#### Data to process

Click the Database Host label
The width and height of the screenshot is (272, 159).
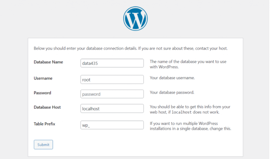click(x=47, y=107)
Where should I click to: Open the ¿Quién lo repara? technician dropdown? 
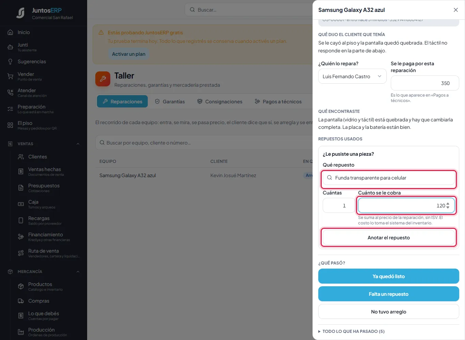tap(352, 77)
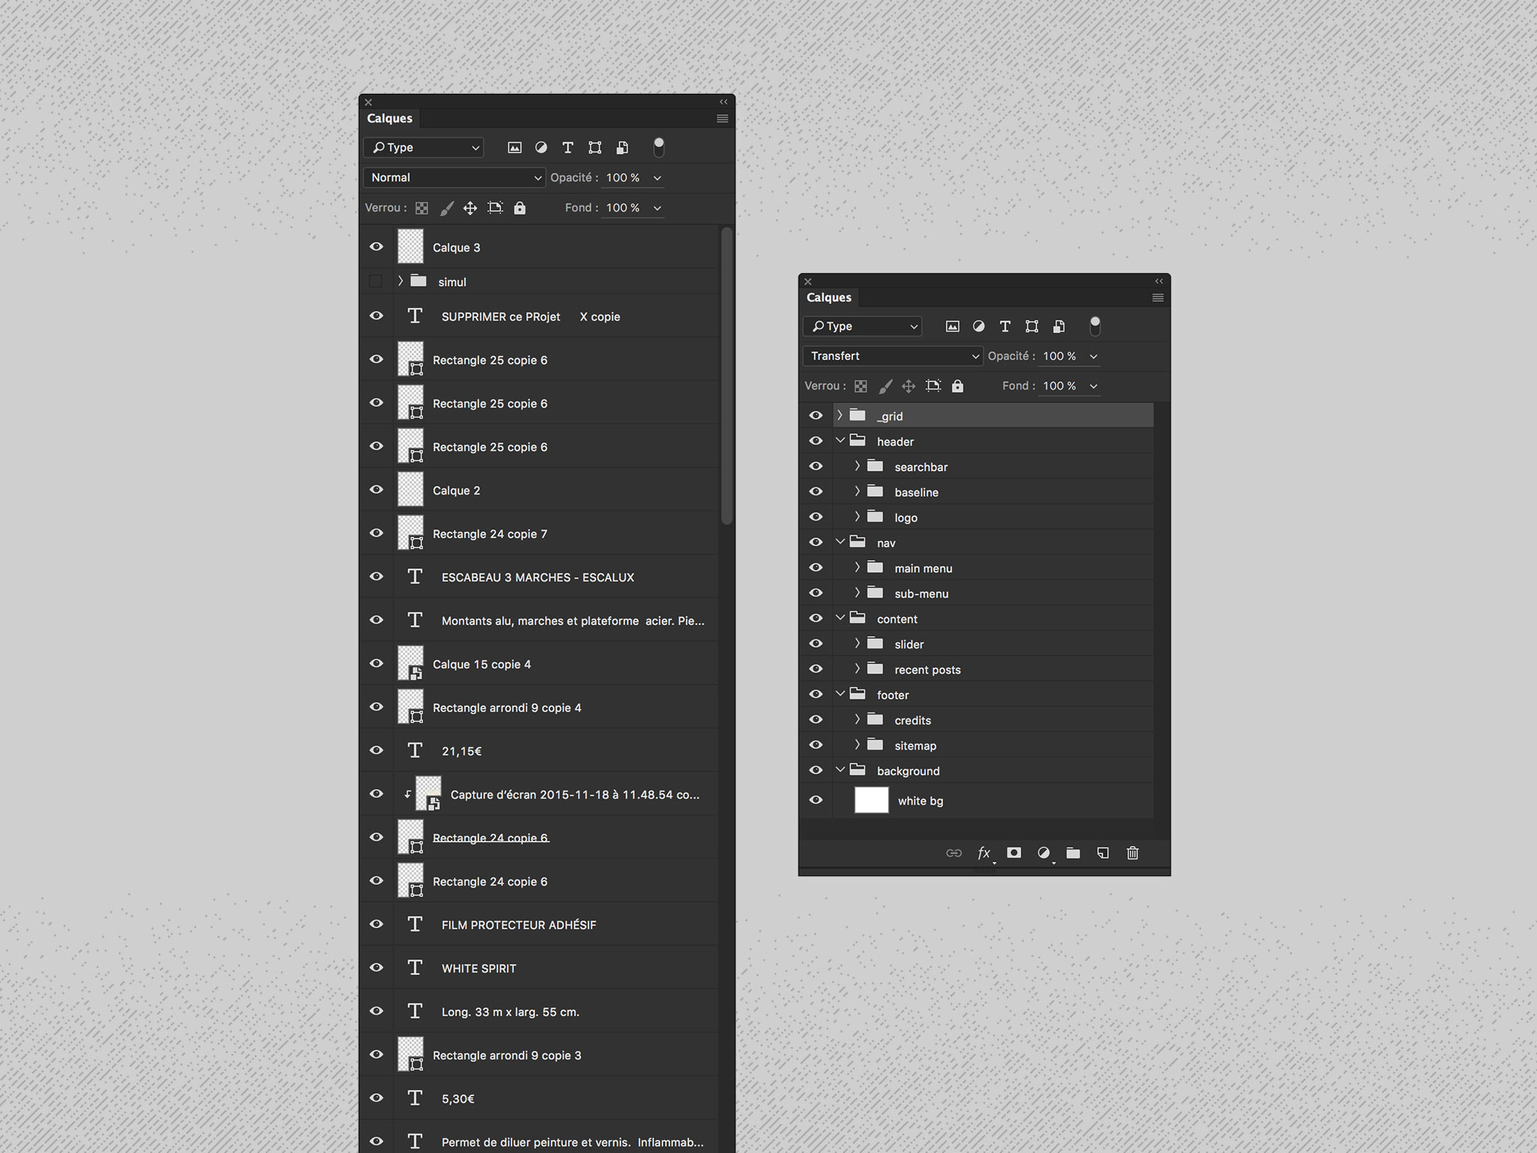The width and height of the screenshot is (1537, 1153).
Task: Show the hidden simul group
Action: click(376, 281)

########
#### Data to process

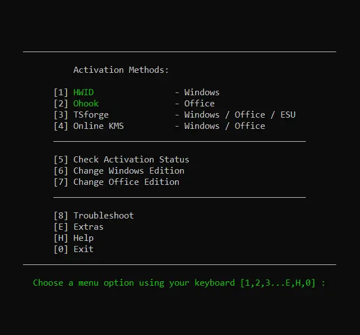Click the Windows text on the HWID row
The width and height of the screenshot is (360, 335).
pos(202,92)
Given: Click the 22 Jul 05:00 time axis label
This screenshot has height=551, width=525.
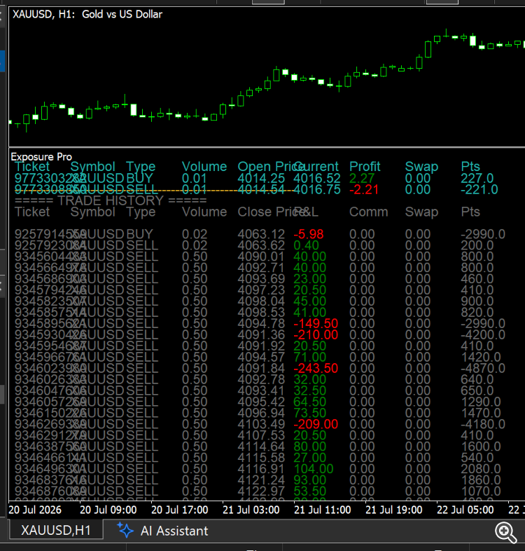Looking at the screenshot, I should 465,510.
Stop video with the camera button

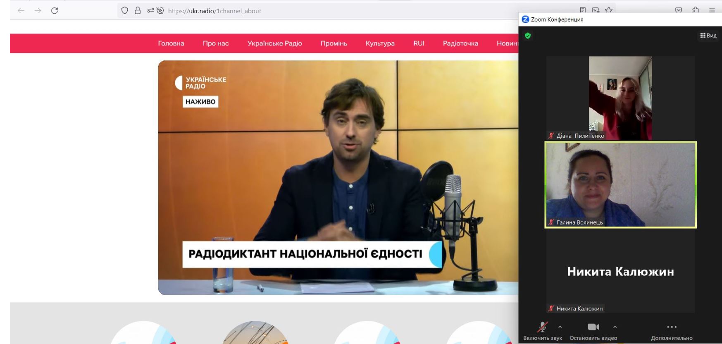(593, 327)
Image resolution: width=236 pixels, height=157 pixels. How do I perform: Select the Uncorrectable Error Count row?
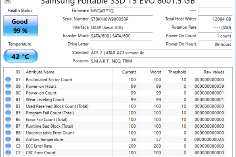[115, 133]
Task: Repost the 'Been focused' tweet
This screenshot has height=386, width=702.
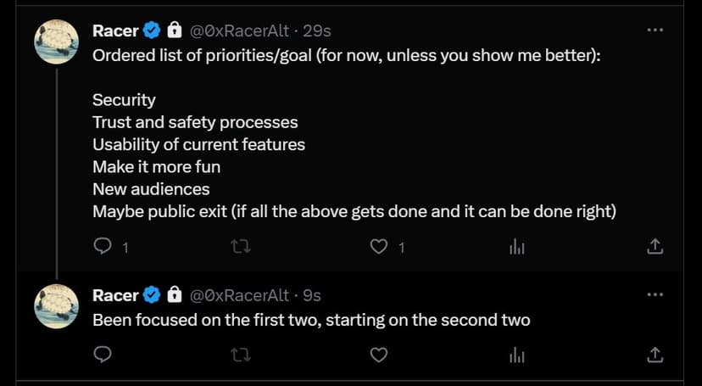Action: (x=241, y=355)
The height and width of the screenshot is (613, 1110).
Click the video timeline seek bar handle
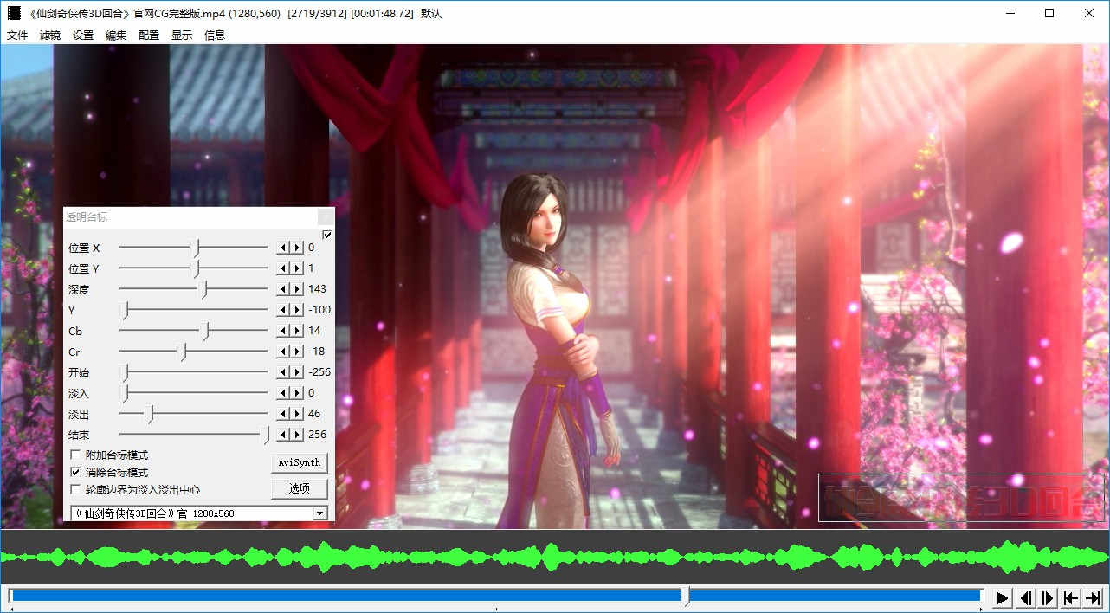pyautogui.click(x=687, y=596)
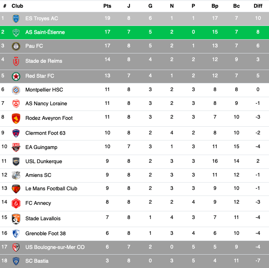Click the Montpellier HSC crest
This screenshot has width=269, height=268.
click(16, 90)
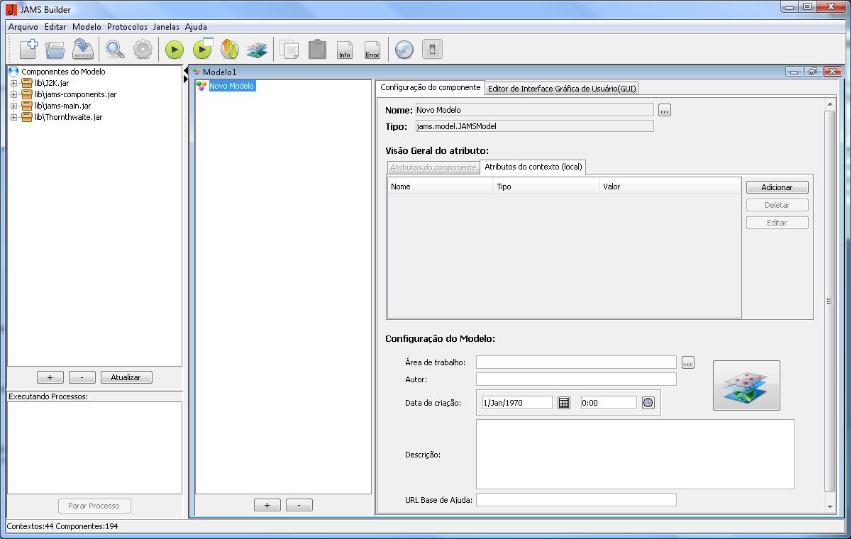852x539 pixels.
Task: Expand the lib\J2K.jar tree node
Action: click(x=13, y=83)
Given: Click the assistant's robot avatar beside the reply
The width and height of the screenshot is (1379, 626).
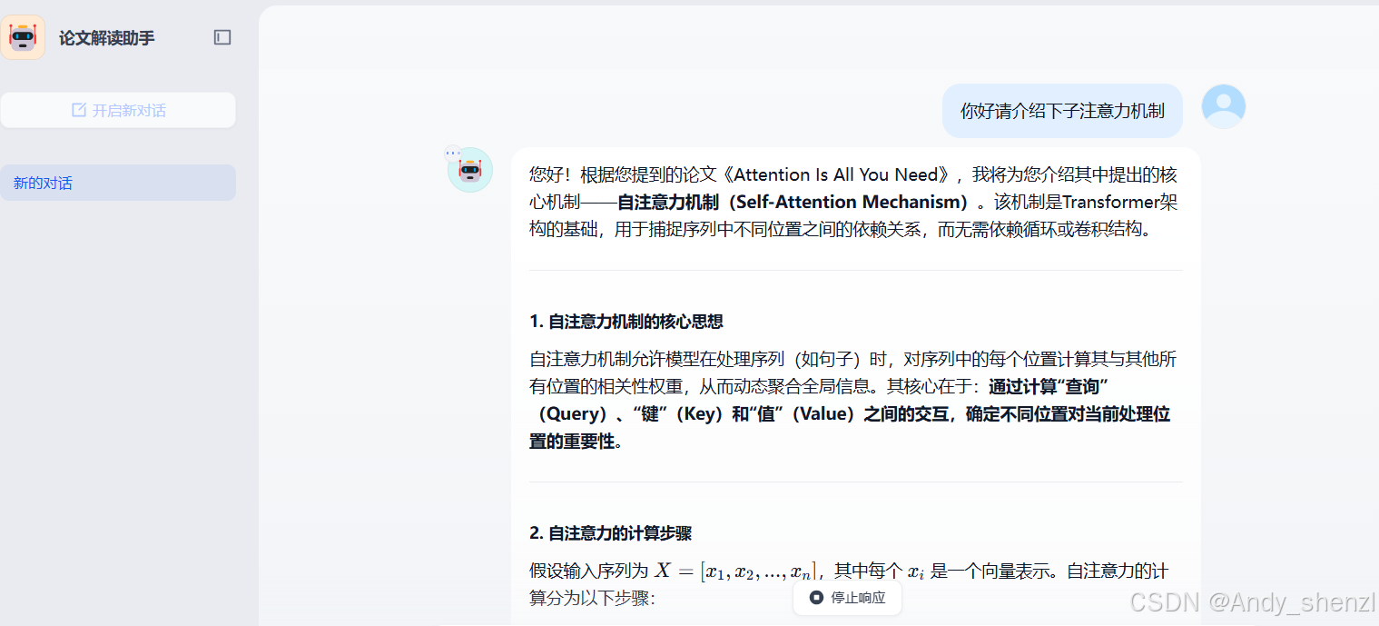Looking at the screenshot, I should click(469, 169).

########
#### Data to process

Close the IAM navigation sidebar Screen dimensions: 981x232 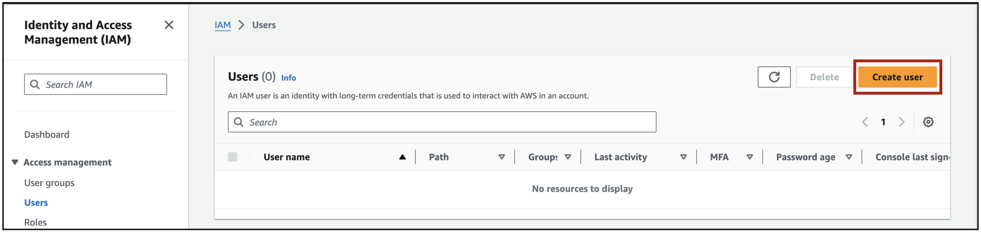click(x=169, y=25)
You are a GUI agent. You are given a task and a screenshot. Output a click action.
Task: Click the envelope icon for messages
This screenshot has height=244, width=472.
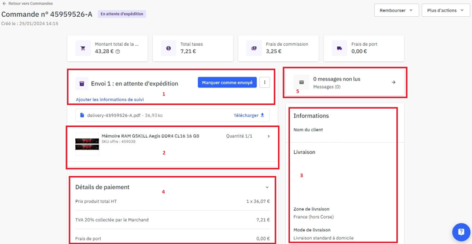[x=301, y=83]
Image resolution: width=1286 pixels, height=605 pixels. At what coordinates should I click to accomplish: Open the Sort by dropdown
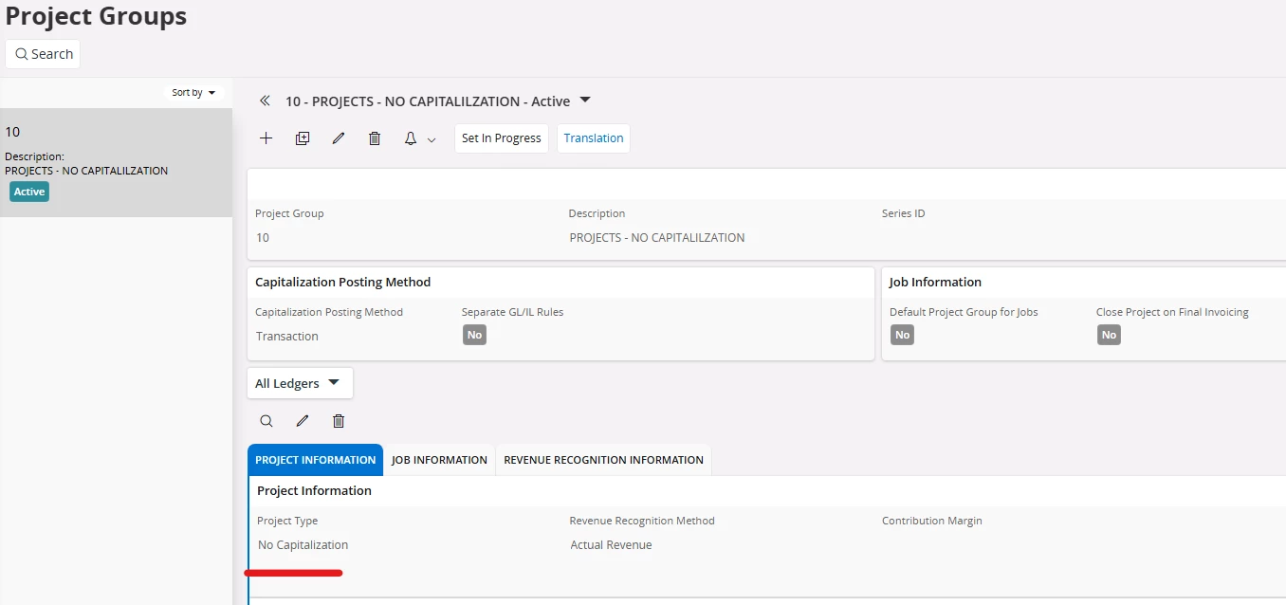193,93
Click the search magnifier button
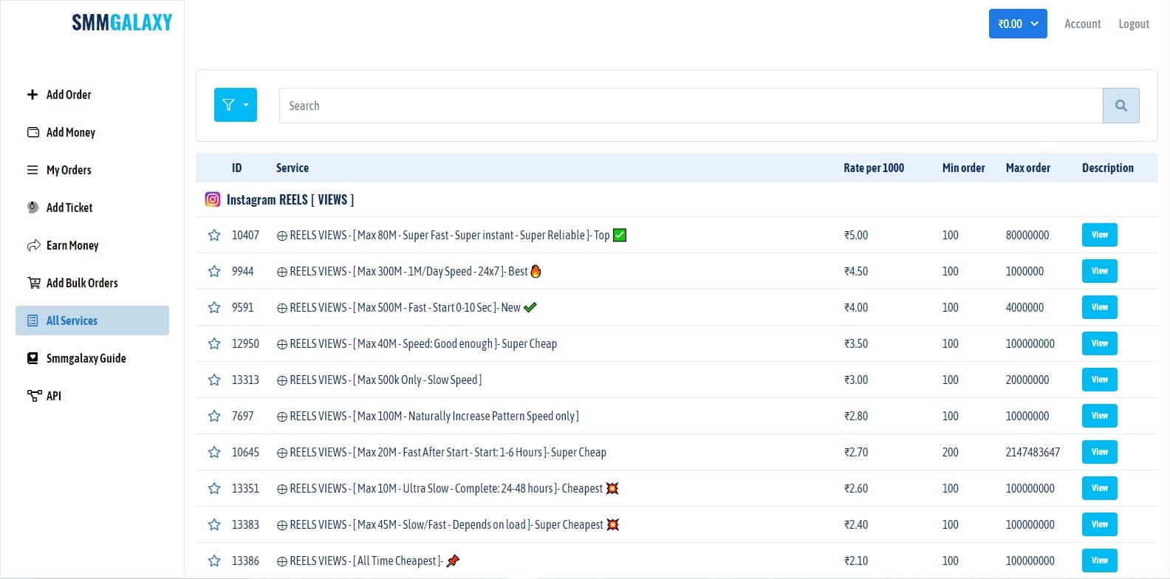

########

Give the entries from the line with "Click the Database Host label" to the line with "Action: click(376, 281)" as a JSON list of strings, one per line, leaving out blank lines and the pictures.

- **Answer to this problem**
[
  "Click the Database Host label",
  "The width and height of the screenshot is (272, 159).",
  "click(x=47, y=107)",
  "Where should I click to: Open the ¿Quién lo repara? technician dropdown? ",
  "tap(352, 77)",
  "The width and height of the screenshot is (1537, 1153).",
  "Task: Show the hidden simul group",
  "Action: click(376, 281)"
]